Prostituierte wollen Rechte wie Fußballer

Utrecht  - Die niederländischen Prostituierte  fordern beim Sparen für die Rente  die gleichen Steuervorteile wie Fußballer. Ähnlich wie bei Sportlern gelte für sie eine klare Altersbegrenzung, so die Sexarbeiterinnen.

Beide Berufsgruppen hätten eine "körperlich schwierige Arbeit", die sie ab einem bestimmten Alter nicht mehr ausüben könnten, sagte die Juristin Wil Post  am Dienstag der Nachrichtenagentur AFP. Post vertritt eine Gesellschaft, die sich in der Stadt Utrecht um die Genehmigung zum Betrieb der "Fenster" genannten Prostitutionsorte bewirbt.
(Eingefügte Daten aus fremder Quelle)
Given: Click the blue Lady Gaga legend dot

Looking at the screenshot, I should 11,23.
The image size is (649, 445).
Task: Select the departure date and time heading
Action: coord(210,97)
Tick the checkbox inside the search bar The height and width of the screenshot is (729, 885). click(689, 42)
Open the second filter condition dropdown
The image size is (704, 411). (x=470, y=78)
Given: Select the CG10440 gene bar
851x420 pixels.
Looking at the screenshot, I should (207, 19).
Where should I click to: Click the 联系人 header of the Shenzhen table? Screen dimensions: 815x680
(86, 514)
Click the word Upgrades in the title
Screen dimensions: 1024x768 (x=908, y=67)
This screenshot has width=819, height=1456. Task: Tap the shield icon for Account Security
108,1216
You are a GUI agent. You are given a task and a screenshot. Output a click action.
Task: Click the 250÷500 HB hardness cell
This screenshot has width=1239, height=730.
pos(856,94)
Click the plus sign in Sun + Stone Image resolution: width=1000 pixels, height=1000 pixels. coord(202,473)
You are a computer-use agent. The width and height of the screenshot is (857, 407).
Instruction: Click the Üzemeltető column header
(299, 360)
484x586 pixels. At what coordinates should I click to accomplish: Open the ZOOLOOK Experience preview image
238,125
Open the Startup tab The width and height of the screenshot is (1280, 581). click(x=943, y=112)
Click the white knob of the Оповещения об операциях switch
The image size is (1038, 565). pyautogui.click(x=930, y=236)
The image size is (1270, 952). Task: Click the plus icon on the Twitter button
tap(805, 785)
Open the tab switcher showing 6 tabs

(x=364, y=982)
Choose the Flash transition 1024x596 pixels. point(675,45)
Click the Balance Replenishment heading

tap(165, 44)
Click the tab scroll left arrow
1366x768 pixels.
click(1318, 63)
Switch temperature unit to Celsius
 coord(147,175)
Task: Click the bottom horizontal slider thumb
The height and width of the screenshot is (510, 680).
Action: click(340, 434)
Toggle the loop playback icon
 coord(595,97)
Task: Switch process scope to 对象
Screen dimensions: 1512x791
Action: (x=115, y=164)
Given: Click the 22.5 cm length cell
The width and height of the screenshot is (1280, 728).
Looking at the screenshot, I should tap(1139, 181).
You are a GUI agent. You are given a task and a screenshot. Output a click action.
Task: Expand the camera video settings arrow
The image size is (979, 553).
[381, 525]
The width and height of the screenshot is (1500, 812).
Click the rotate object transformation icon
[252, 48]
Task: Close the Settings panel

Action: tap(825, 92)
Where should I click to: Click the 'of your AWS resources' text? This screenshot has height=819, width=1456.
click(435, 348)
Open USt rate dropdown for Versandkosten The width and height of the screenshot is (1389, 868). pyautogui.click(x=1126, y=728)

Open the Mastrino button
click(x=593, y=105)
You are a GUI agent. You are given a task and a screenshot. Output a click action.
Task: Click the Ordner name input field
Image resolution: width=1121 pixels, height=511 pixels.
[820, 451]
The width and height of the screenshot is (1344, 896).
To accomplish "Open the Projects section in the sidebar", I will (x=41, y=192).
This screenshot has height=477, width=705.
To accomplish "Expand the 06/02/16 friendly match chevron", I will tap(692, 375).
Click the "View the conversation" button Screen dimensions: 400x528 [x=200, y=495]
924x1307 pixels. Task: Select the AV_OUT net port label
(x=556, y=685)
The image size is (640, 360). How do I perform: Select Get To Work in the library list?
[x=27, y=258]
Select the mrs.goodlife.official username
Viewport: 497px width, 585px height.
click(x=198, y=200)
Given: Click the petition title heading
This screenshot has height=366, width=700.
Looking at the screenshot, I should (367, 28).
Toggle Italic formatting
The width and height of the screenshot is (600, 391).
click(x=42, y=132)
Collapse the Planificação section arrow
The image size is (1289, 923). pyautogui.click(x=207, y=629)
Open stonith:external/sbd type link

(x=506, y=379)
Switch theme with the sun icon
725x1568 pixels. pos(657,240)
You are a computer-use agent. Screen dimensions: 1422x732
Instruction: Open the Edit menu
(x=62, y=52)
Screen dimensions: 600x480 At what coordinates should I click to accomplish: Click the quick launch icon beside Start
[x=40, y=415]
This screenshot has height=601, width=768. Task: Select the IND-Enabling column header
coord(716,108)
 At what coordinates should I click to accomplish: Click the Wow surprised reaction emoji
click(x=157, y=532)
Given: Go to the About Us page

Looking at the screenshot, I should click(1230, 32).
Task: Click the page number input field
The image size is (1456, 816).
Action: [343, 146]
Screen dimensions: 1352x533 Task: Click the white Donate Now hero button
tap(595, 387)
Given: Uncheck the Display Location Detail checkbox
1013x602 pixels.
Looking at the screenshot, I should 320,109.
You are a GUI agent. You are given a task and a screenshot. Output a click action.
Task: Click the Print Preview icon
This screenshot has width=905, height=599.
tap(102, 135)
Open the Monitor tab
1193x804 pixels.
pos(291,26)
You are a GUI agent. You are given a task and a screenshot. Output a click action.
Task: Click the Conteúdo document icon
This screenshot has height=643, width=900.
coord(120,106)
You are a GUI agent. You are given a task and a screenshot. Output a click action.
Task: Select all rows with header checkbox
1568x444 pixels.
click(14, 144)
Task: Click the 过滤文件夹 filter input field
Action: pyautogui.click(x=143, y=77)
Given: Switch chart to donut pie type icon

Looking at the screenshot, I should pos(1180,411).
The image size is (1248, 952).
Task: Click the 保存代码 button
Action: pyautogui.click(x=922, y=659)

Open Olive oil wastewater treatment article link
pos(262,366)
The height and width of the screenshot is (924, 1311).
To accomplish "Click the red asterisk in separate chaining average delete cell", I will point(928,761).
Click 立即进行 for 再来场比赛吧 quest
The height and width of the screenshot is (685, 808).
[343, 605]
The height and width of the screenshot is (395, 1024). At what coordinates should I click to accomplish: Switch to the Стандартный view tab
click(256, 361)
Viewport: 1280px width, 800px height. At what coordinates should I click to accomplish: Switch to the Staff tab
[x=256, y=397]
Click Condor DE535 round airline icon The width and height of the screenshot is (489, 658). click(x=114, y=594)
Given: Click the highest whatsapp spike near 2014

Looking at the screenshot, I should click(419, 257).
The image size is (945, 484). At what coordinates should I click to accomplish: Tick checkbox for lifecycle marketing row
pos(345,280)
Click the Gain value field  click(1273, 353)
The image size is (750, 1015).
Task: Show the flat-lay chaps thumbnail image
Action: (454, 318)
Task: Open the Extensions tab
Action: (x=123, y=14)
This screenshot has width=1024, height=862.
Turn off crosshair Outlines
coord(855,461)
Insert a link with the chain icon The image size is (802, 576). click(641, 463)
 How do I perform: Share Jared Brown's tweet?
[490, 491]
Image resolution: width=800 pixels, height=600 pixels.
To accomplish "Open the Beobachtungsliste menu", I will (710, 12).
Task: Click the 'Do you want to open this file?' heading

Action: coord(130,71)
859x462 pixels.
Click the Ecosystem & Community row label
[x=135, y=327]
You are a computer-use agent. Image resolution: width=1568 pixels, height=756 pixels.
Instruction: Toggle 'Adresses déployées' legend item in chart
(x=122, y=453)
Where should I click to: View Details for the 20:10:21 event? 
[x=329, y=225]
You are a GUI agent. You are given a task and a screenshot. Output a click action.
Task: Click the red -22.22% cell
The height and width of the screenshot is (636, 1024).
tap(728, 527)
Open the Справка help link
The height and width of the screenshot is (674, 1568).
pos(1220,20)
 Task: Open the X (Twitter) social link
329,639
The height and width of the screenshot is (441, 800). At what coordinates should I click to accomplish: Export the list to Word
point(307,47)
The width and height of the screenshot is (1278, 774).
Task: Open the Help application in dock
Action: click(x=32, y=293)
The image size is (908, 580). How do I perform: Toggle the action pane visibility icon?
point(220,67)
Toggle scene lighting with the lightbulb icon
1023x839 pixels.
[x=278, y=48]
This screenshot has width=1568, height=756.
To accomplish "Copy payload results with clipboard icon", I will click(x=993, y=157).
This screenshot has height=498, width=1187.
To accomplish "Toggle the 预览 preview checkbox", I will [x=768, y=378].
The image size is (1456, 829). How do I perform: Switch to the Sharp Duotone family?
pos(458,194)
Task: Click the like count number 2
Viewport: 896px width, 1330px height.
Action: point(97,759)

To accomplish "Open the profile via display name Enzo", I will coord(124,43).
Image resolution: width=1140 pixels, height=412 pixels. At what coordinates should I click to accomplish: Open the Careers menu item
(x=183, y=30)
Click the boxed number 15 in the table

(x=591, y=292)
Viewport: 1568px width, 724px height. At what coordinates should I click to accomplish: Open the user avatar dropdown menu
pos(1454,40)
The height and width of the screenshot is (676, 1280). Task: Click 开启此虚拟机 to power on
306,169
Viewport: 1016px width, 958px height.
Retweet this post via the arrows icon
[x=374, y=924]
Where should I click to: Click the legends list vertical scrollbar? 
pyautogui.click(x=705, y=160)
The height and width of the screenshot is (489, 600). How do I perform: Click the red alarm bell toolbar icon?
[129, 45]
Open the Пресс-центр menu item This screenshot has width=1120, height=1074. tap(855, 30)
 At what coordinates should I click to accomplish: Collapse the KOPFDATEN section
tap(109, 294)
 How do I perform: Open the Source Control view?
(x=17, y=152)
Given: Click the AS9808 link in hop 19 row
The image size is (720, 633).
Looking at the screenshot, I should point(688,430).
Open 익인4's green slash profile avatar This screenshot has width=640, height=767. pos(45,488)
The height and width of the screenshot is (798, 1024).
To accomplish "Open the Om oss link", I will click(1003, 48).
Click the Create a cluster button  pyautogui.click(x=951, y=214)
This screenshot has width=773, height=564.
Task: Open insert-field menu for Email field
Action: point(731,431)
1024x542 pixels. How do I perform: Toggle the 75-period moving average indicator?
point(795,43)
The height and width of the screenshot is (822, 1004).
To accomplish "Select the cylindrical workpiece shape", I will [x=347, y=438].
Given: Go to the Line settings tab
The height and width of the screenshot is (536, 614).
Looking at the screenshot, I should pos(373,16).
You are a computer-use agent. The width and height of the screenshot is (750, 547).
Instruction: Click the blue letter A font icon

Die vorherige Betreiberfirma hatte die Lizenz wegen des Verdachts auf Menschenhandel im April verloren. Eine mögliche Neuvergabe durch die Stadt ist noch offen.

"Die Männer ziehen junge Mädchen vor. Es gibt daher immer ein Alter, in dem Prostituierte keine Arbeit mehr haben", sagte Post. Sie kritisierte, dass es für Huren sehr schwierig sei, für ihre Rente zu sparen. Sie habe daher in einem Schreiben an die Steuerbehörden gefordert, dass der niederländische Staat Prostituierten endlich dasselbe Recht wie Fußballern gewährt: nämlich monatlich bis zu 5000 Euro ohne Steuerabzüge für die Altersvorsorge zurückzulegen. Dies würde auch Prostituierten helfen, die ihren Job aufgeben wollten.

Die Steuerbehörden wollten den Eingang des Schreibens von Wil Post auf Anfrage nicht bestätigen.

In den Niederlanden ist die freiwillige Prostitution Erwachsener seit dem Jahr 2000 legal. Auch Zuhälterei ist erlaubt, sofern sie nicht mit Zwang einhergeht. Huren, die in Bordellen arbeiten, haben als Angestellte einen regulären Arbeitsvertrag mit Anspruch auf Sozialleistungen  wie Arbeitslosenhilfe und Rentenzahlungen. Diese fallen in der Regel aber sehr niedrig aus.